Examples and comparative examples of the powder fluid conveying member are shown below. Example 5 (Powder fluid conveying member) A mirror-finished aluminum sample plate (60 mm × 90 mm) was prepared in the same manner as in Example 2 using a Q-switch YAG laser processing machine (manufactured by HOYA Containium).
× 2 mm), sample plates 108, 109, 214, 21 each having a concave portion having a diameter and a surface aperture ratio shown in Table 5.
5, 216 were produced. The sample plate manufactured by the laser processing substantially maintained the dimension before the processing in the thickness direction. Also, on the same aluminum sample plate,
80 of Fuji random, an abrasive manufactured by Fuji Manufacturing Co., Ltd.
Sample plates 217 and 218 having recesses formed by blasting using No. 120 were manufactured. The dimensions of the sample plate produced by blasting were different from those before processing.
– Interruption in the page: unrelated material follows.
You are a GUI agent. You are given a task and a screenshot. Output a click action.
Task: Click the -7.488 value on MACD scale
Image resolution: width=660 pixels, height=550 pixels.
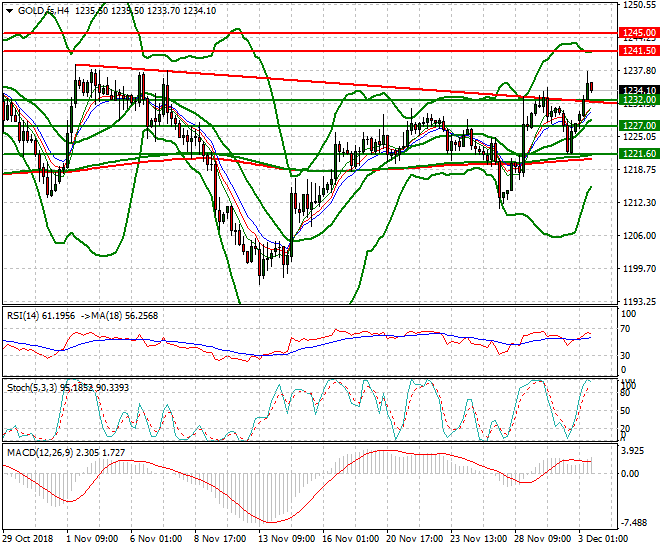point(634,523)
Using these sample plates, the developer carrying capacity and the carrying accuracy were evaluated. Figure 1 shows how to evaluate the transfer capacity
2 will be described. In FIG. 12, reference numeral 20 denotes a sample plate, 22 denotes a container, and 24 denotes a toner for a copying machine. The obtained sample plate 20 is placed on a toner for a copying machine (manufactured by Sharp Corporation) 24 placed in a container 22 with the laser processing surface facing upward.
The insertion was performed at an angle of 0 to 70 degrees, this was lifted at a constant speed, the toner on the sample plate 20 was collected, and the weight was measured. The evaluation of the transport accuracy was performed by measuring the weight of the toner transported by the same method five times for each sample plate, and taking the difference between the maximum value and the minimum value. The smaller the difference, the better the transport accuracy.

[0060]

[Table 5]

From Table 5, it can be seen that the sample plates 108, 1
It can be seen that the powder fluid transporting member using No. 09 has not only excellent transporting ability but also excellent transporting accuracy. In the powder fluid conveying member of the comparative example using the sample plate 214 in which the depth of each recess is insufficient and the sample plate 215 having a small surface aperture ratio, the sample plate 216 having a low carrying capacity and a large diameter of each recess was used. The powder-fluid conveying member of the comparative example has the conveying ability but the conveying accuracy is low, and the conveying ability and the conveying accuracy are not compatible with the powder-fluid conveying member of the comparative example using the sample plates 217 and 218 manufactured by blasting. I understand.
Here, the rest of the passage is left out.